Recuso-me a acreditar na tese do velho livreiro de que ninguém mais lê Sartre. Não pode ser possível. A verdade é que foi um dos maiores pensadores da França e o demonstrou tanto em seus romances quanto em seus ensaios, nos quais foi igualmente original e inovador. É fato que foi difícil acompanhá-lo em algumas iniciativas, como o discurso que proferiu aos trabalhadores às portas das fábricas da Renault e alguns excessos semelhantes. Adversários tão determinados quanto Raymond Aron e Jean-François Revel o definiram como sujeito extraordinário, e agora cabe distinguir entre seus textos sérios e os gestos, muitas vezes disfarçados, que marcaram seu engajamento político. Ainda não existe um ensaio que examine sua obra literária, mas seus contos e romances alcançaram um público vasto e receberam uma atenção que poucos autores mereceram. Ao mesmo tempo, seus ensaios filosóficos deslumbraram aqueles que os examinaram da maneira impessoal com que deveriam ser lidos.

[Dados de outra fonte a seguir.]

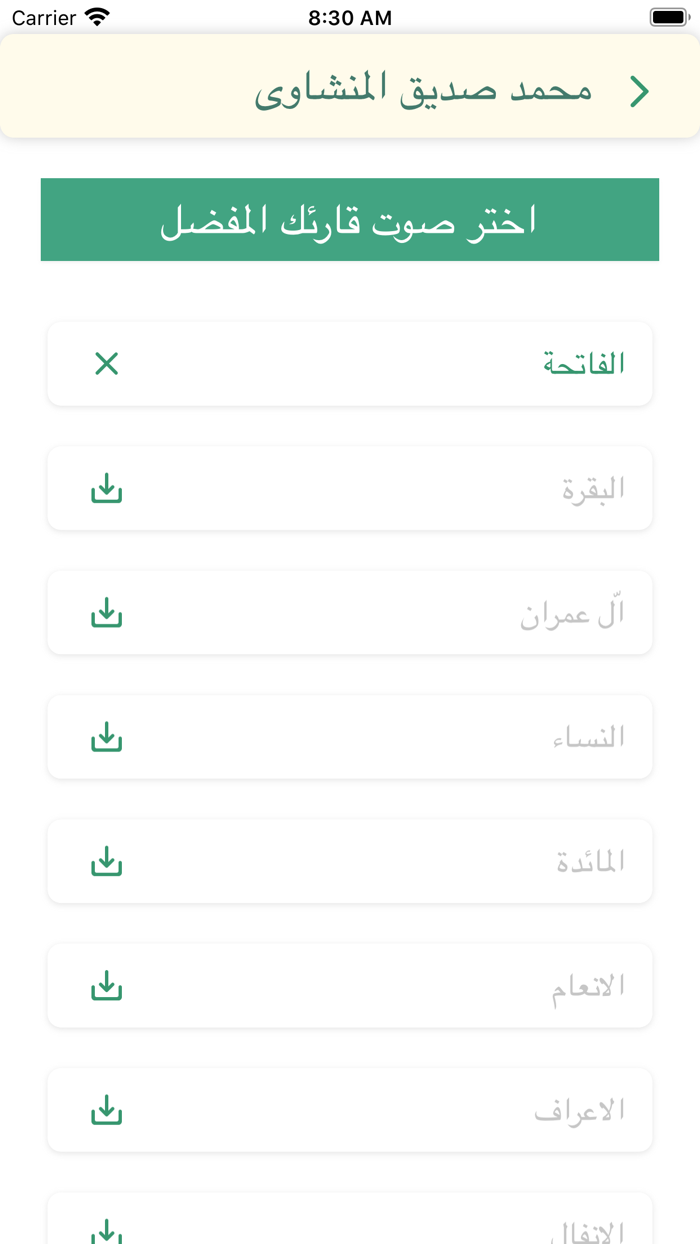This screenshot has width=700, height=1244.
Task: Download Surah Al-Ma'idah audio
Action: pyautogui.click(x=106, y=861)
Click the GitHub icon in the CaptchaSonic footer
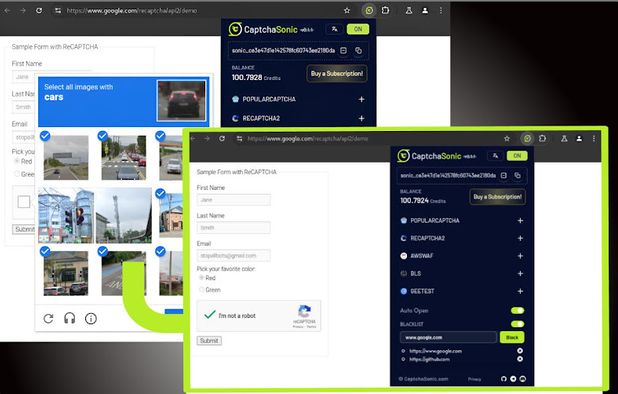This screenshot has width=618, height=394. click(503, 379)
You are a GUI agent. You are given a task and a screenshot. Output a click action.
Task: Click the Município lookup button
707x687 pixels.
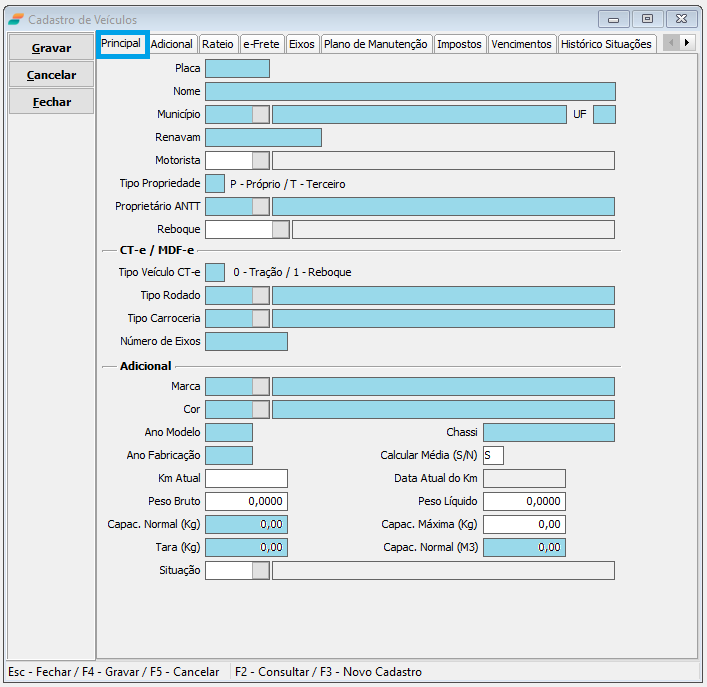(x=260, y=114)
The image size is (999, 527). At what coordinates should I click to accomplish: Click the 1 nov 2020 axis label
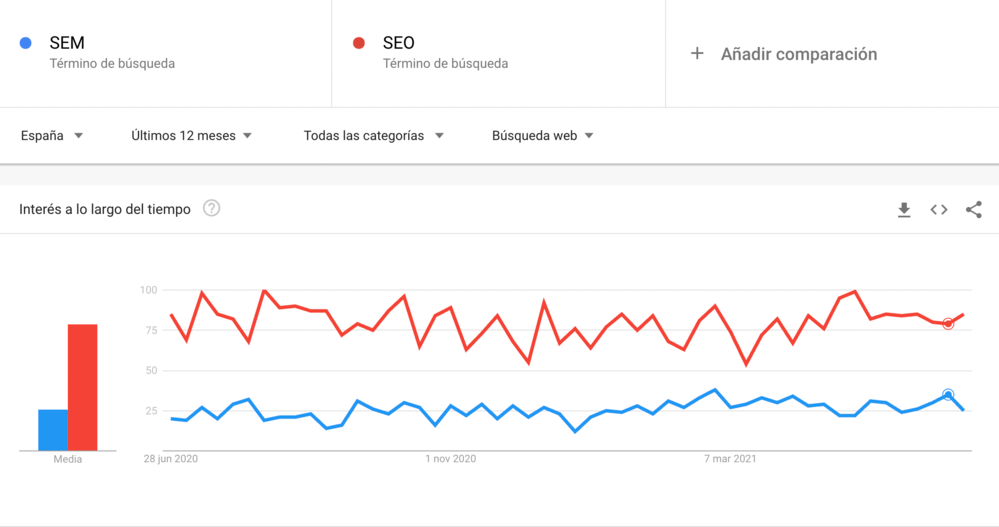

E, como a chuva, companheira inevitável de todas as manhãs em Paris, me surpreende refletindo sobre tudo isso, corro para casa para ler os jornais, outro dos prazeres que a França nos proporciona todos os dias. Eles não terão os manifestos daquela época em que levitávamos de fúria ou adesão (embora nos meus velhos anos parisienses fosse um leitor do Le Monde, eu comprava secretamente o Le Figaro uma vez por semana para ler a coluna de Raymond Aron).
E não serão tão brilhantes quanto os textos que Sartre escreveu, mas, ainda assim, sempre haverá opiniões contundentes que nos seduzem ou nos irritam. Porque o jornalismo na França é quase tão bom quanto a literatura.